Strategic considerations – the South China Sea and China

With its narrow profile and long coastline, it is no surprise that the neighbouring South China Sea is the key to Vietnam’s future prosperity. (KYM TO TASHA, BPS) Economists estimate up to 55% of Vietnam’s GDP by 2020 will stem from the marine economy, and 55-60% of exports will arise from the sea. The South China Sea and mineral-rich Spratly and Paracel Islands are a regional point of tension, yet Vietnam’s economic development and national security are bound up with them. As well as seafloor hydrocarbon deposits, the Spratly Islands straddle international sea routes and are home to rich fishing grounds. One important new industry is oil, with Vietnam now the third-largest oil producer in Southeast Asia with daily outputs of 400,000 barrels. Chinese pressure on foreign oil companies such as Exxon Mobil and BP has previously curbed exploration and development of Vietnamese oilfields in the area.

China, Vietnam and Taiwan claim the island groups in their entirety, but one key sticking problem is China’s claim to almost the whole of the South China Sea, even where it directly cuts into the EEZ of countries like the Philippines, Vietnam, Malaysia and Brunei. Today around 2,000 Vietnamese people occupy 30 islands in the southern grouping of the Spratly Islands, territory it has claimed since the 17th century. China already operates oilfields in the north, while Vietnam has established them in the centre and south. A minor naval battle over the Spratly Islands took place in 1988.

The Paracel Islands are claimed by Vietnam, but it has no presence there. Instead, China staked its claims on the Paracels after it defeated the South Vietnam Navy in a small naval battle in 1974. A PLAN garrison is currently stationed there and an airfield was constructed on Woody Island.
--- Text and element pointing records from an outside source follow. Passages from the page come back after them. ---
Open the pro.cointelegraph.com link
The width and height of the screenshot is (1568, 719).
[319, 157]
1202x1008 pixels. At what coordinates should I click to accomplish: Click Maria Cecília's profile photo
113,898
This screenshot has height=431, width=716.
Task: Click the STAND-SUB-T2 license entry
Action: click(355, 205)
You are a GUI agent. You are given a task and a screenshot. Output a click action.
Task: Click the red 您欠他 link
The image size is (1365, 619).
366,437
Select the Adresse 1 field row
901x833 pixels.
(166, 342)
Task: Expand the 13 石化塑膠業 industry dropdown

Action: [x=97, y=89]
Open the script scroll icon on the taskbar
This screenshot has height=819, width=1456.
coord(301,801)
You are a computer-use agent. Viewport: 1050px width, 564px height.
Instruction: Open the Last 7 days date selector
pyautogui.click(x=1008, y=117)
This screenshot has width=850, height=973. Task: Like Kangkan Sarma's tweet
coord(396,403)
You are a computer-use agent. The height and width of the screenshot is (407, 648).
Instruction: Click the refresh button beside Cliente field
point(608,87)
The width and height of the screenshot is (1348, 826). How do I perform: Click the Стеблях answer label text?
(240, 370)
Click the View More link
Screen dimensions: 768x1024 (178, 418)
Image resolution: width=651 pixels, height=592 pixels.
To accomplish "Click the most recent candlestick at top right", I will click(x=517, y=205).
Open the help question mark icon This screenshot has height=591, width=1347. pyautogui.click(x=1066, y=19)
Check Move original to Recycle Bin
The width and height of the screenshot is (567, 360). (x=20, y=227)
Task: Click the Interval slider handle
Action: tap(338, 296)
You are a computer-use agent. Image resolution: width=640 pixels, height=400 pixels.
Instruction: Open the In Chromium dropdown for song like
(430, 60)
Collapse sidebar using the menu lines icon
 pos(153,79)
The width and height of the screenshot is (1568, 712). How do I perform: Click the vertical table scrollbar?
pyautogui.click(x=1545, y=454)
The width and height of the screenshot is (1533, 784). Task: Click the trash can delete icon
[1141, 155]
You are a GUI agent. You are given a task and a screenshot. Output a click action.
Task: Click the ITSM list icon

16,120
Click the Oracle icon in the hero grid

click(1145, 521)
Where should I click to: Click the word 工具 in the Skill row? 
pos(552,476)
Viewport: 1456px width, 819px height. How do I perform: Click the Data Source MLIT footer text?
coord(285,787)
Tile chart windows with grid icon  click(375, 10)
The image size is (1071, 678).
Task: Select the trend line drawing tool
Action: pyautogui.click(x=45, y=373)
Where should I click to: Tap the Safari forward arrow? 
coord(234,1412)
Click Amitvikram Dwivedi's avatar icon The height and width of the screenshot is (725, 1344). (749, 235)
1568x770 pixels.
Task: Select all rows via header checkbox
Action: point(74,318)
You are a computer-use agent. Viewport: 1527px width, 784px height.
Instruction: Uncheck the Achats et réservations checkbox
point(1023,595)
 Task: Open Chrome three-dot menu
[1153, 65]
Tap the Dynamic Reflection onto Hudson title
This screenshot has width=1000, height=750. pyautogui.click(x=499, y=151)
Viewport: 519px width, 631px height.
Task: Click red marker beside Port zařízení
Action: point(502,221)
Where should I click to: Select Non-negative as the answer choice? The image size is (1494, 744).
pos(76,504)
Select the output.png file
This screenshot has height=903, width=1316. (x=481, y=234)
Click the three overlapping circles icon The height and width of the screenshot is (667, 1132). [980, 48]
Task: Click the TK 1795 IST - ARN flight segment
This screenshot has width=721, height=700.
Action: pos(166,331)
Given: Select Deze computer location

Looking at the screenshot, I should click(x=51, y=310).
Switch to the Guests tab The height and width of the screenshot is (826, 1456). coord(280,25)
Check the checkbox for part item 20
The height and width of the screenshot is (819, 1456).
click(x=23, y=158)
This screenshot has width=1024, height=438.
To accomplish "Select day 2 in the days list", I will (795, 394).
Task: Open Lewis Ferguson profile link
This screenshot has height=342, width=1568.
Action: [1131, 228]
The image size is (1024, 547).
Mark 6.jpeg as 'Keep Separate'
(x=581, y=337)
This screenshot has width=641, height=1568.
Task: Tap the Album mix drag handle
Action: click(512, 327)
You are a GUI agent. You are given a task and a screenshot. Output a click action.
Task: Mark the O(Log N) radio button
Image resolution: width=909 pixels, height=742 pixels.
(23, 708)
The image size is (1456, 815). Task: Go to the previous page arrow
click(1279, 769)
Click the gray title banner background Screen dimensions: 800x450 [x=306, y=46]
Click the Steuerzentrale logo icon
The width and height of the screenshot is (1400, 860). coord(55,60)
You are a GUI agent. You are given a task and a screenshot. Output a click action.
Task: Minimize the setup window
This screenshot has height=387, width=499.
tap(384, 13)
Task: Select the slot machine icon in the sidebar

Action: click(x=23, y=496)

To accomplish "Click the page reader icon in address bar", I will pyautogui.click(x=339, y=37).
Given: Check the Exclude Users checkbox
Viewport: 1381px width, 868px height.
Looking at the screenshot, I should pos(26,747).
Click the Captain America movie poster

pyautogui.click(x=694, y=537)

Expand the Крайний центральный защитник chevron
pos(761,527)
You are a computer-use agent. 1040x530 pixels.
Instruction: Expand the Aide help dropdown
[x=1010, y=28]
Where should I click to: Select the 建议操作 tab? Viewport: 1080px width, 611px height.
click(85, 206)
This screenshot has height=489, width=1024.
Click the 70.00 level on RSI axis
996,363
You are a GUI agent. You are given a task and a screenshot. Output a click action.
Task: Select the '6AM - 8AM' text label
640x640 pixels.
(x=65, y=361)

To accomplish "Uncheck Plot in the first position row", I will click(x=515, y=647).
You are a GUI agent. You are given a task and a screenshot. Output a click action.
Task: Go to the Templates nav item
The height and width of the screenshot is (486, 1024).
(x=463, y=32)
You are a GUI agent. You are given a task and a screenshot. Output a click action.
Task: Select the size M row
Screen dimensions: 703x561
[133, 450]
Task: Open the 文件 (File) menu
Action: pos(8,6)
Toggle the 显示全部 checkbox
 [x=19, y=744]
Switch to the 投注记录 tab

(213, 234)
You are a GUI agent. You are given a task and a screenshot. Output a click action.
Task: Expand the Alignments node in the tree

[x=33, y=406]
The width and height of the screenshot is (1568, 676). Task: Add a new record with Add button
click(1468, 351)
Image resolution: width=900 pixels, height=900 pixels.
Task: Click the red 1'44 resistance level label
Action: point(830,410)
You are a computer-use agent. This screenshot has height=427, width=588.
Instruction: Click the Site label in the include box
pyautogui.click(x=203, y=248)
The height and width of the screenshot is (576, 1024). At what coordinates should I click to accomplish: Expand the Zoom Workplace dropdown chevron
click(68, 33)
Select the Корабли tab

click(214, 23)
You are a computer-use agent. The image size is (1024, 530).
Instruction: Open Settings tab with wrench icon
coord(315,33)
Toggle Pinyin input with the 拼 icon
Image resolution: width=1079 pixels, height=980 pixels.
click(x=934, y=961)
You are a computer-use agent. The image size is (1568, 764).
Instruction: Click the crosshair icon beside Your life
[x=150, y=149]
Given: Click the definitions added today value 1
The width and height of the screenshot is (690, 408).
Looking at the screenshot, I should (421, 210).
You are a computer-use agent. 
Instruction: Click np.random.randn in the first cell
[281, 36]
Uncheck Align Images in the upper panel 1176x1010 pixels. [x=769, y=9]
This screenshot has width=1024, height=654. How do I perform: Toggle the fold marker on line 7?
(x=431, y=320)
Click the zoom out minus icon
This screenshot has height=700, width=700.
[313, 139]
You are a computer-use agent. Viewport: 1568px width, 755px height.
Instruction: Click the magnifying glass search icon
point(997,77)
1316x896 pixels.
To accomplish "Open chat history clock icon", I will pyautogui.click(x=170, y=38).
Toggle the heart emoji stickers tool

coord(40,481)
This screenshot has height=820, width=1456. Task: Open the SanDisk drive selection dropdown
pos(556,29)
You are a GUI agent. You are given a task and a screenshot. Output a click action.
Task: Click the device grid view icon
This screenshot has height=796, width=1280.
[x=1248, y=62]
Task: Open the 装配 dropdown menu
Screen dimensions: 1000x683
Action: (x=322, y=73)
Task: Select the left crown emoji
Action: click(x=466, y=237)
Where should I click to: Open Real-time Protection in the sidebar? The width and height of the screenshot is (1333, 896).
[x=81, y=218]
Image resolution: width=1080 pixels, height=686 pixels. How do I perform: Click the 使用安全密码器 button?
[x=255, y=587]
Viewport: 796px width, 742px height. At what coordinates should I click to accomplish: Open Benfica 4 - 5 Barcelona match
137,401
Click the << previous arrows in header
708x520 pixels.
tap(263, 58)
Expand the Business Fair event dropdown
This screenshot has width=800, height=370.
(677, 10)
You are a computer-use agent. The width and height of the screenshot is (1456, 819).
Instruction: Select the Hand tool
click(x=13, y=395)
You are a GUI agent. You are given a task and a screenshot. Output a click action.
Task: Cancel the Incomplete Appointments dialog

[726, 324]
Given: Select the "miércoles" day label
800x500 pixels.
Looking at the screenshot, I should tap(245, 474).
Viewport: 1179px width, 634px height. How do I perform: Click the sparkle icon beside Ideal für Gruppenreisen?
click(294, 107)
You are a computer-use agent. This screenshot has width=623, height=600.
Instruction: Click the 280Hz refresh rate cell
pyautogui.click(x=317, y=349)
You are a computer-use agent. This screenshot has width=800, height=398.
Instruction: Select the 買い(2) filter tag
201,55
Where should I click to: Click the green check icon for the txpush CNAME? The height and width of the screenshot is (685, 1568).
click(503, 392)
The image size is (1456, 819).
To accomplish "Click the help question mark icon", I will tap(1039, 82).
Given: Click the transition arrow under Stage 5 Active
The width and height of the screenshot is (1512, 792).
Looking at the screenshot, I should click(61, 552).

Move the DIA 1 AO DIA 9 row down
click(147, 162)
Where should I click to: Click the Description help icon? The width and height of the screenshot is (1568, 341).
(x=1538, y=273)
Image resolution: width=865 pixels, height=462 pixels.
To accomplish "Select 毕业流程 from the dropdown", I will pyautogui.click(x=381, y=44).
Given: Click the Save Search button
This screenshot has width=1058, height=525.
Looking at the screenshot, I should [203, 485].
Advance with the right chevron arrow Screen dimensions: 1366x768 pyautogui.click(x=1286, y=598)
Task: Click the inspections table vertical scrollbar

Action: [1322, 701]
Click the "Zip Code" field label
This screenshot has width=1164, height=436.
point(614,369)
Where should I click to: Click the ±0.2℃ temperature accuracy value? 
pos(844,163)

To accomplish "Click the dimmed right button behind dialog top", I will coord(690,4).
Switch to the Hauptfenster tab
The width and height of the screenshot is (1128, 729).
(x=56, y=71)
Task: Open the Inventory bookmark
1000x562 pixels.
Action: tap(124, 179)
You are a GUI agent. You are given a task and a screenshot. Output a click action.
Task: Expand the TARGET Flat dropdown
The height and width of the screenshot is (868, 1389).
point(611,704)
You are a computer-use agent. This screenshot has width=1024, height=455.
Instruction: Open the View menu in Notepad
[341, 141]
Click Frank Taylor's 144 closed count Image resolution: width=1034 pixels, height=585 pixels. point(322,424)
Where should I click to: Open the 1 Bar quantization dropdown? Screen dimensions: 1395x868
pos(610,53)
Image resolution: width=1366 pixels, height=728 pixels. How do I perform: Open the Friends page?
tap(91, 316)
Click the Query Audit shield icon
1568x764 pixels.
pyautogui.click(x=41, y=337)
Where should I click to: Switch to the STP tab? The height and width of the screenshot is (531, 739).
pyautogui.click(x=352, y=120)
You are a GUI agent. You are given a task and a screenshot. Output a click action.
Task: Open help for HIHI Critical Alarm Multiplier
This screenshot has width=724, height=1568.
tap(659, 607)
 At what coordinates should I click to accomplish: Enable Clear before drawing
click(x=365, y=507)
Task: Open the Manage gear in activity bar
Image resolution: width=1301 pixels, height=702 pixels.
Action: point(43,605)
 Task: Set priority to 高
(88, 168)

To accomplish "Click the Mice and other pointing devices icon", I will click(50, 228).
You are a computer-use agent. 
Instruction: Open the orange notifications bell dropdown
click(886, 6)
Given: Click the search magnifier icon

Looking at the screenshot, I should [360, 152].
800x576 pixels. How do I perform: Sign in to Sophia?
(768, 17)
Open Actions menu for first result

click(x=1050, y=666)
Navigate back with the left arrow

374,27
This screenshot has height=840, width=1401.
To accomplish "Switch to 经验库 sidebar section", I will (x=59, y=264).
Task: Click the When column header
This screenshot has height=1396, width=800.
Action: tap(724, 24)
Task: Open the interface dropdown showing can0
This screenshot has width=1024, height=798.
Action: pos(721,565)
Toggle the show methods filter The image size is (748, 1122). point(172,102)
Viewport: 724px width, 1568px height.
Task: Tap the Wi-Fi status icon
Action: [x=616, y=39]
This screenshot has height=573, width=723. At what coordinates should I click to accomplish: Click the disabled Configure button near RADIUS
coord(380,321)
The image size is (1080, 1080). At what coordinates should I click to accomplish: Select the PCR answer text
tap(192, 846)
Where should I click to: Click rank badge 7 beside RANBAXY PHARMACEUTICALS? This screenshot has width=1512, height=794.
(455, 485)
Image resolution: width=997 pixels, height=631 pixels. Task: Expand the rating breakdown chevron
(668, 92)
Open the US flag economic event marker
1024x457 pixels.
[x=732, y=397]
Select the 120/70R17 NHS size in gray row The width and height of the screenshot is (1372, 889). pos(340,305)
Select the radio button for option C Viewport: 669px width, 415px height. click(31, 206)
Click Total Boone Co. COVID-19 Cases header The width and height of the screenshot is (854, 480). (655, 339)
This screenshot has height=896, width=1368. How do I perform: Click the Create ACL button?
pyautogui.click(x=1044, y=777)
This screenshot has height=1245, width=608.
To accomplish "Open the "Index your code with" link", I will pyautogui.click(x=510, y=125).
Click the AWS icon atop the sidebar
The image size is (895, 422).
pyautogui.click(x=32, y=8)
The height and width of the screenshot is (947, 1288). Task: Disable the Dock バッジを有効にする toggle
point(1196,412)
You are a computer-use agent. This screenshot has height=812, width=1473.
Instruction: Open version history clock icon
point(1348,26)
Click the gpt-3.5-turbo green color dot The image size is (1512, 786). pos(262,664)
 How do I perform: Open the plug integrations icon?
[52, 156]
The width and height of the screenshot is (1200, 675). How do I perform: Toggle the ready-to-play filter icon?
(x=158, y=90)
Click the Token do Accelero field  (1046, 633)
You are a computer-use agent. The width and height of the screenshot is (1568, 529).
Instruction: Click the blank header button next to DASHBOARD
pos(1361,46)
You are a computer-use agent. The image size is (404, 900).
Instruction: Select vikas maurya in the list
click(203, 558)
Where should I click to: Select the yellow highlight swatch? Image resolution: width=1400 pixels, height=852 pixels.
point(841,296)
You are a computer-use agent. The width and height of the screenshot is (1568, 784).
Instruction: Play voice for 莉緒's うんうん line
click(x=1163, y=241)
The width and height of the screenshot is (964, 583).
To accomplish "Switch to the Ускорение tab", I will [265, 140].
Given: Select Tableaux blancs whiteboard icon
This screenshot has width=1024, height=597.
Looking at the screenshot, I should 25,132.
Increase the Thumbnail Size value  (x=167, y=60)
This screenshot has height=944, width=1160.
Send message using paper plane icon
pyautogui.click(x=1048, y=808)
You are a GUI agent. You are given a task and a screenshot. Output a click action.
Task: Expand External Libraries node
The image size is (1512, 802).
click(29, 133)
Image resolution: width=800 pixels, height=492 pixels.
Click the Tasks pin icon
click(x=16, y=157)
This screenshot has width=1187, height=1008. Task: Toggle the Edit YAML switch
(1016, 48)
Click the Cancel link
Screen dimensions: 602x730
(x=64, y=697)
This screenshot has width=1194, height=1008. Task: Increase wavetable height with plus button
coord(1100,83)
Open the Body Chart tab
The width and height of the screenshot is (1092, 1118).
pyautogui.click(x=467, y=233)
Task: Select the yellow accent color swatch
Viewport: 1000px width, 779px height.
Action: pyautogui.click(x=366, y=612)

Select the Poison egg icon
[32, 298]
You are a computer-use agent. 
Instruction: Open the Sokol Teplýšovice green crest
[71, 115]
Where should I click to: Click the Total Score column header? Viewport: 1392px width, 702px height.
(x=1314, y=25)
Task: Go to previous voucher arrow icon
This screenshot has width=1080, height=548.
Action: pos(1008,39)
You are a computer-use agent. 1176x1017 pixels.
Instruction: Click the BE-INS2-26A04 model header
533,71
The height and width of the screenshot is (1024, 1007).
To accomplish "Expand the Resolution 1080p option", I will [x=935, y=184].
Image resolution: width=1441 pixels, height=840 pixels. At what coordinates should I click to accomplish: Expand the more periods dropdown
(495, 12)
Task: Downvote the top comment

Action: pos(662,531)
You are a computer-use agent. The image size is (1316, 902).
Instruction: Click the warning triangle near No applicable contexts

The military balance between China and Vietnam has obviously swung heavily in China’s favour. Ironically, many of the weapons that Vietnam relies upon are already operated by China! The South Sea Fleet is the jewel in the PLAN’s crown, with new facilities being constructed at Sanya Naval Base on Hainan Island. China’s naval modernisation poses the greatest threat to Vietnam, and in any conflict it would have to combat both the PLAN and PLAAF. The Spratly Islands come within range of Vietnamese Su-30 fighters, and Vietnam is intent on building numerous small and fast ships equipped with missiles to counter the superiority of the PLAN. Vietnam is very interested in ballistic missiles, and it already deploys the 300km-range SS-N-26 Yakhont anti-ship cruise missile able to strike PLAN bases on Hainan. Vietnam is reportedly interested in the SS-26 Iskander-E ballistic missile with a range of 260km as well.

Relations with China have traditionally been strained, despite both countries being communist led. Relations reached rock bottom in 1979 with the outbreak of the Sino-Vietnamese War when China invaded northern Vietnam with 200,000 troops in response to the latter’s occupation of Cambodia. Chinese troops withdrew a month later under a scorched-earth policy. Both sides claimed victory, but the war showed up the poor performance of the PLA. In 1999, after protracted negotiations, the two countries signed a border pact, although border demarcation was reportedly not completed till January 2009.